From 1991, he was the Chairman of the Karaganda Regional Committee on Pricing and Antimonopoly Policy until he was elected as Senator for Karaganda Region on 5 December 1995. From there, Qusaiynov served as member of the Committee on Legislation and Judicial and Legal Reform and the deputy chair from 10 March 1999.

In 1999, Qusaiynov was appointed as Vice Minister of Transport and Communications. From 2001, he served as a Chairman of the Committee for Roads of the Ministry of Transport and Communications. On 4 March 2002, Qusaiynov was appointed as Vice Minister of Economy and Trade and on 3 September 2002, he became Vice Minister of Industry and Trade.

From 23 June 2003, he served as Chairman of the Committee for Standardization, Metrology and Certification and Committee for Technical Regulation and Metrology of the Ministry of Industry and Trade. From August 2005 to 28 October 2007, Qusaiynov worked as First Vice Minister, Vice Minister of Transport and Communications until he became the Executive Secretary of the Ministry of Transport and Communications.

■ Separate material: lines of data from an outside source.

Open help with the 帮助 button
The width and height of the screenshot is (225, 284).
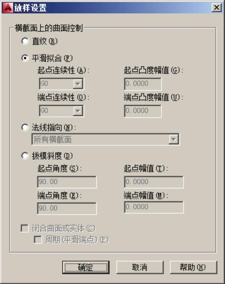tap(193, 267)
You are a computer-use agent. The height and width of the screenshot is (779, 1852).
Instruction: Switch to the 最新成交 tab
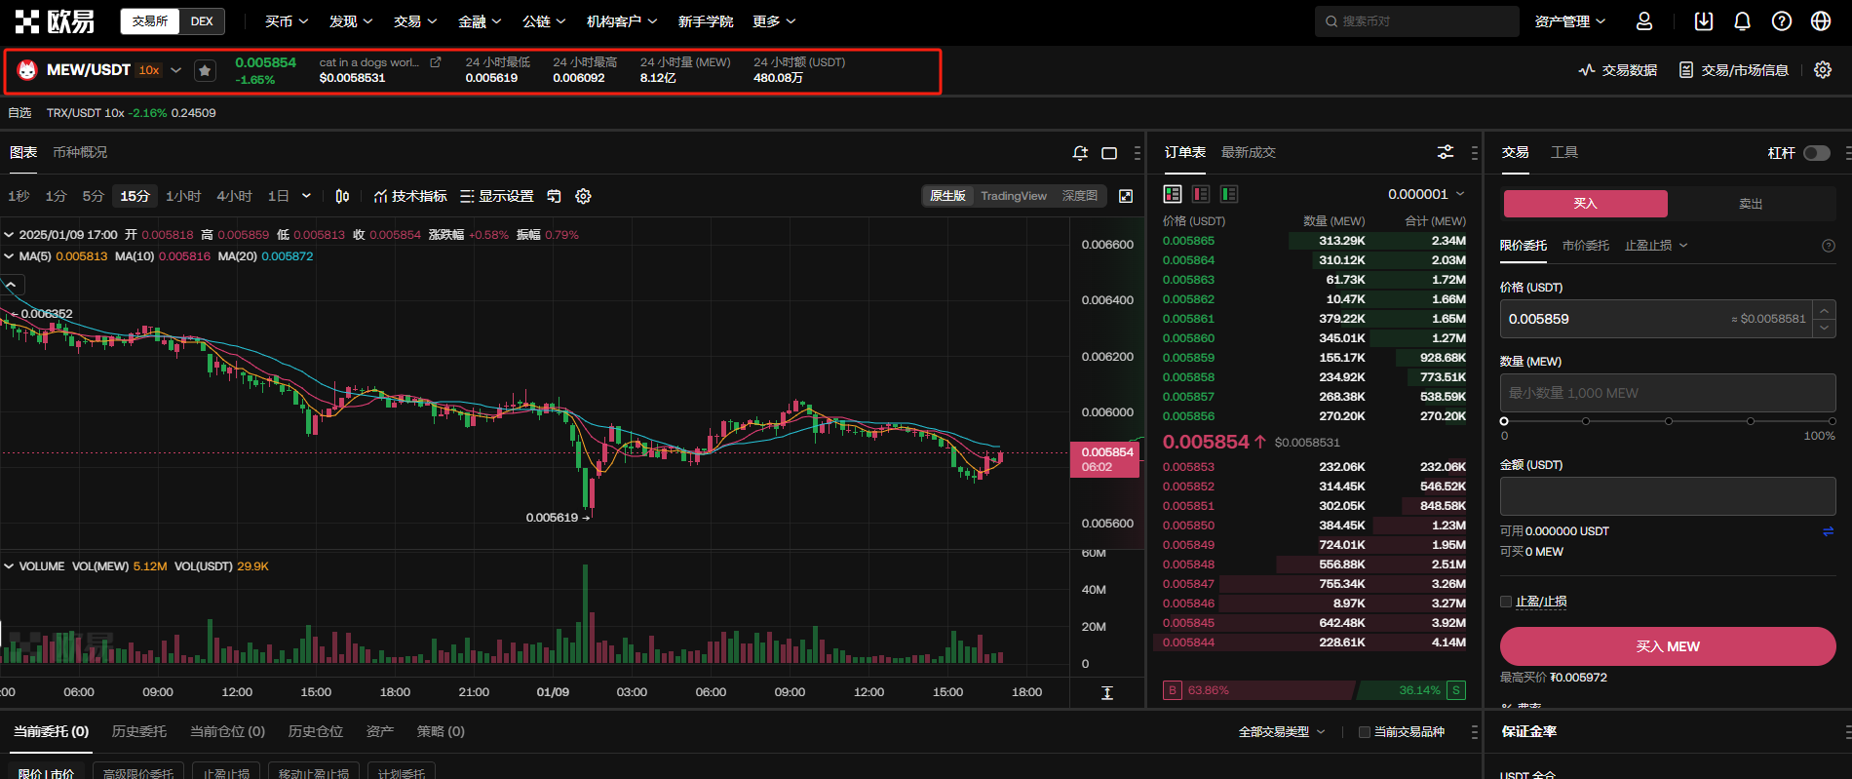[1248, 152]
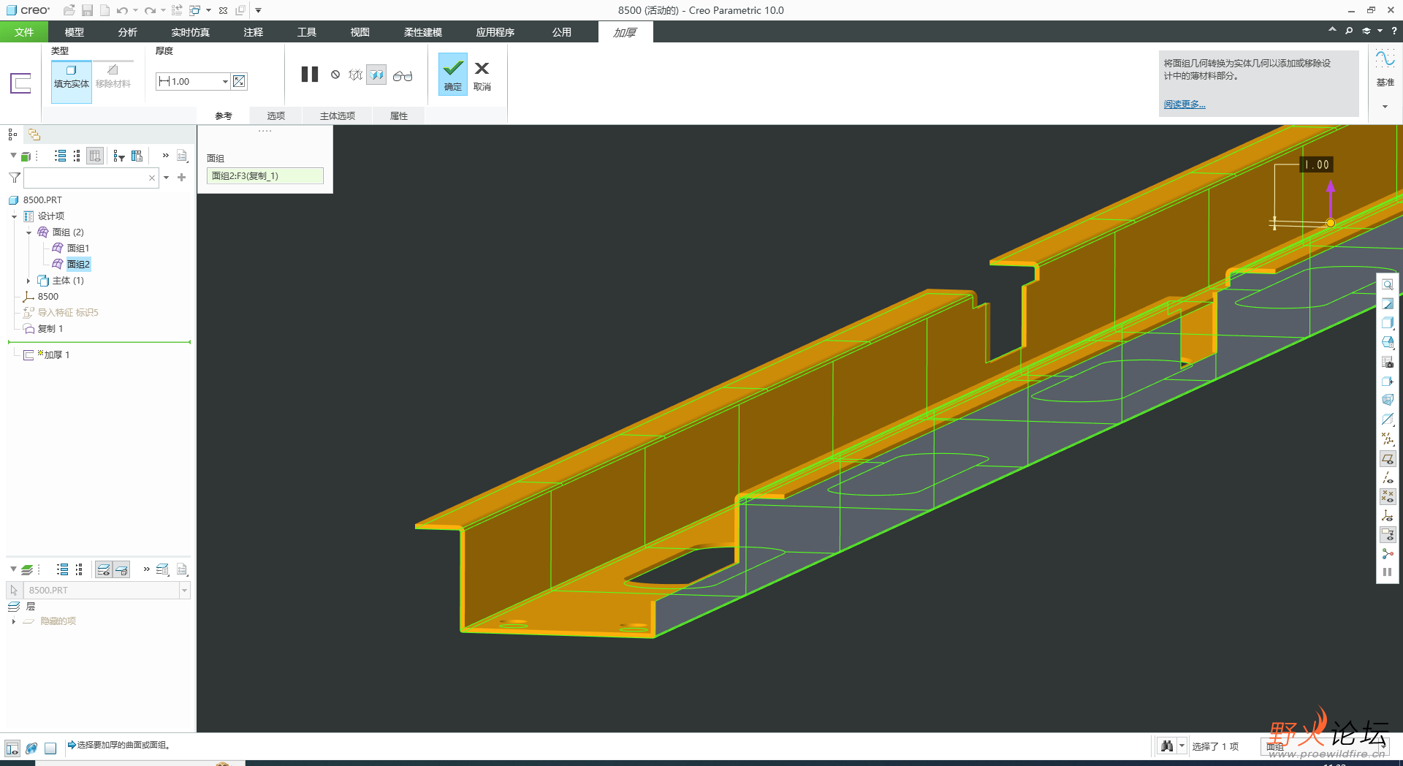Expand the 主体 (1) tree node
The image size is (1403, 766).
[28, 281]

On 3 March 2009, Qusaiynov was appointed as Minister of Transport and Communications where he served the post until he was relieved on 12 April 2011. From 20 January 2012, Qusaiynov served as the Äkim of Karaganda Region before he became the Chairman of Federation of Trade Unions of Kazakhstan (QRKF) on 28 January 2013.

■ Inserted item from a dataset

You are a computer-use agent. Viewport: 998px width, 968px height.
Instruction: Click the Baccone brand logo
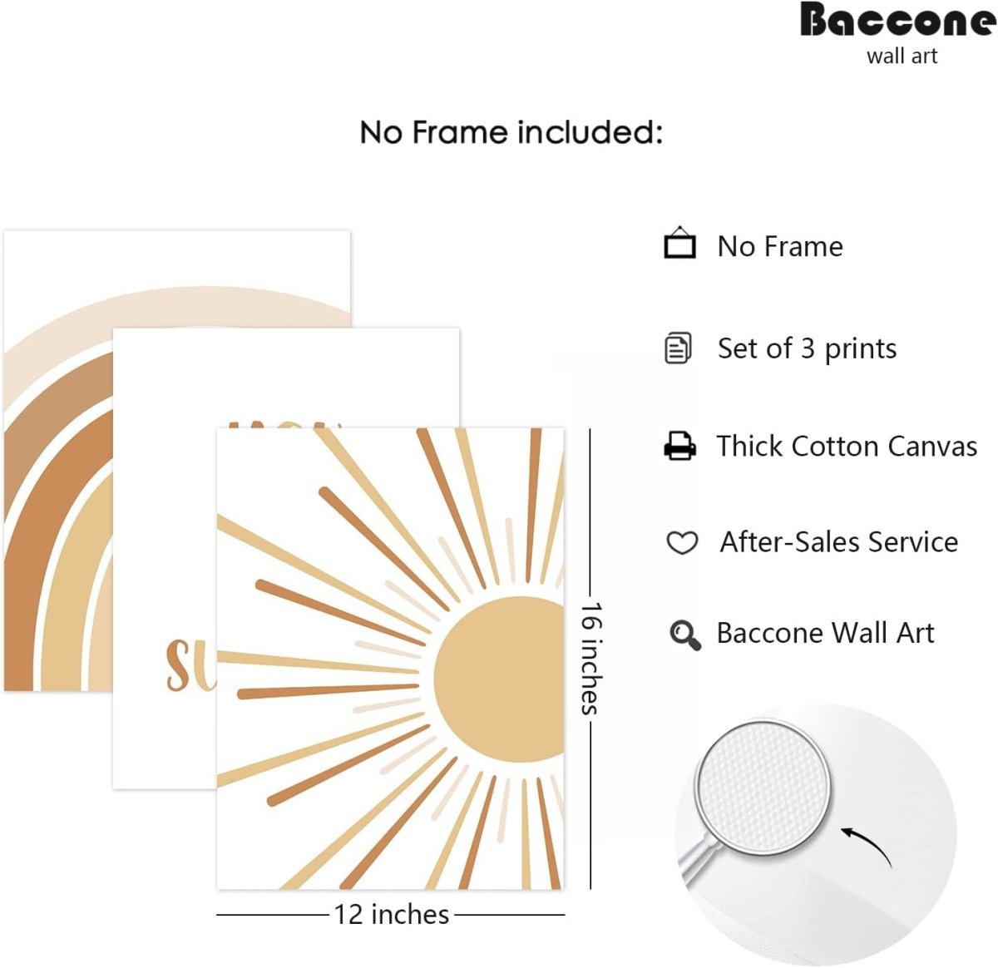(897, 21)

=== 2015 presidential campaign ===

On 6 March 2015, shortly after the announcement of a snap presidential elections, Qusaiynov announced his bid for presidency after submitting documents to participate in the race as an independent. On 18 March, he became a registered candidate.

Qusaiynov campaigned on the issues revolving mostly on environmental problems such as rational and planned use of natural resources, the protection of the environment from pollution, the introduction of a planned system of state control which aims to measure the rational use, protection and restoration of natural resources. He won 0.64% of the vote, taking last place in the race.

=== Post-election ===
Qusaiynov continued serving as the Chairman of QRKF until his decision to retire on 22 November 2017. Under his leadership, the QRKF became part of the ITUC. Representatives of Kazakh trade unions have become regular participants in various seminars, conferences, meetings with colleagues from other countries.